Hanya saja, faktor eksternal selama ini menahan minat investor domestik seperti ketidakpastian kebijakan suku bunga The Fed, kekhawatiran resesi global, ataupun efek crowding out dari penerbitan SBN ritel yang menyerap likuiditas dari pasar saham.
Samuel menilai, pertumbuhan struktural Indonesia di bidang energi terbarukan dan juga pemulihan ekonomi Indonesia akan menjadi pertimbangan dalam menyusun portofolio ke depan.

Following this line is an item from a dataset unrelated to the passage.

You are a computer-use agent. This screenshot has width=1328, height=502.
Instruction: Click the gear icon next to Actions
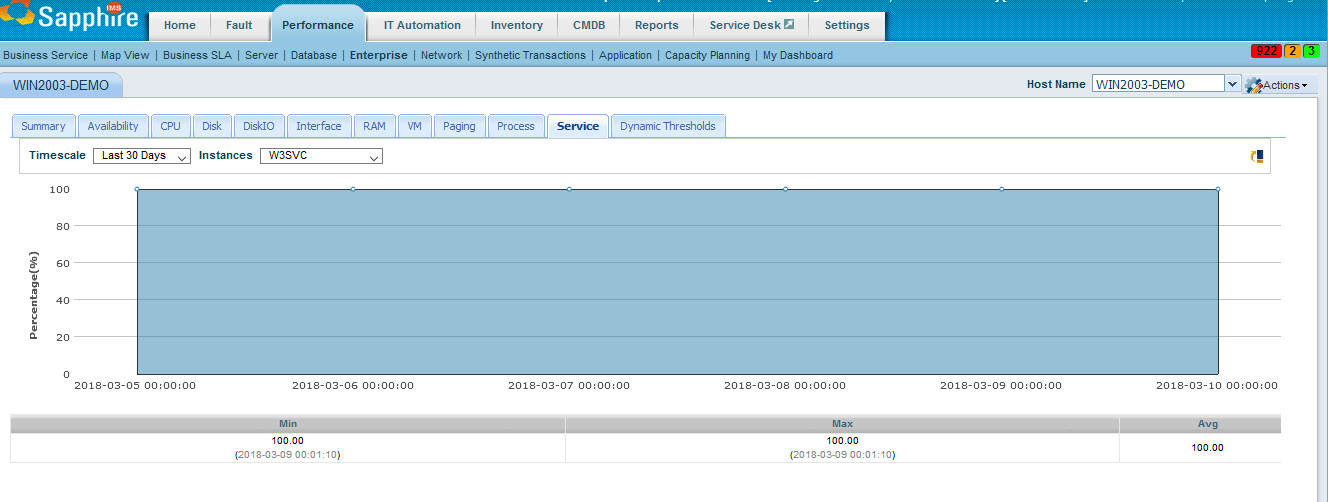pos(1254,86)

Transisi dunia menuju era dekarbonisasi menguntungkan bagi Indonesia sebagai negara kaya akan komoditas yang digunakan dalam teknologi energi baru terbarukan seperti nikel, tembaga, dan bauksit.
Selain itu, secara taktikal, potensi dari sektor yang diuntungkan oleh pemulihan ekonomi Indonesia saat ini di antaranya sektor finansial. Perbankan Indonesia dalam posisi yang baik di mana rasio kredit bermasalah terus menurun, serta likuiditas masih tinggi.
Potensi menguatnya sektor energi baru dan terbarukan (EBT) dan finansial tidak terlepas dari langkah China sebagai mitra dagang terbesar Indonesia. Beberapa fokus pemerintah China adalah mendukung konsumsi domestik, memajukan industri energi baru terbarukan, pengembangan ekonomi digital, dan kemandirian sektor ilmu pengetahuan dan teknologi.
“Dengan fokus kebijakan ini, kami melihat sektor yang berhubungan dengan energi baru terbarukan dan rantai pasoknya dapat diuntungkan, serta sektor konsumer dan teknologi juga dapat menjadi unggulan,” imbuh Samuel.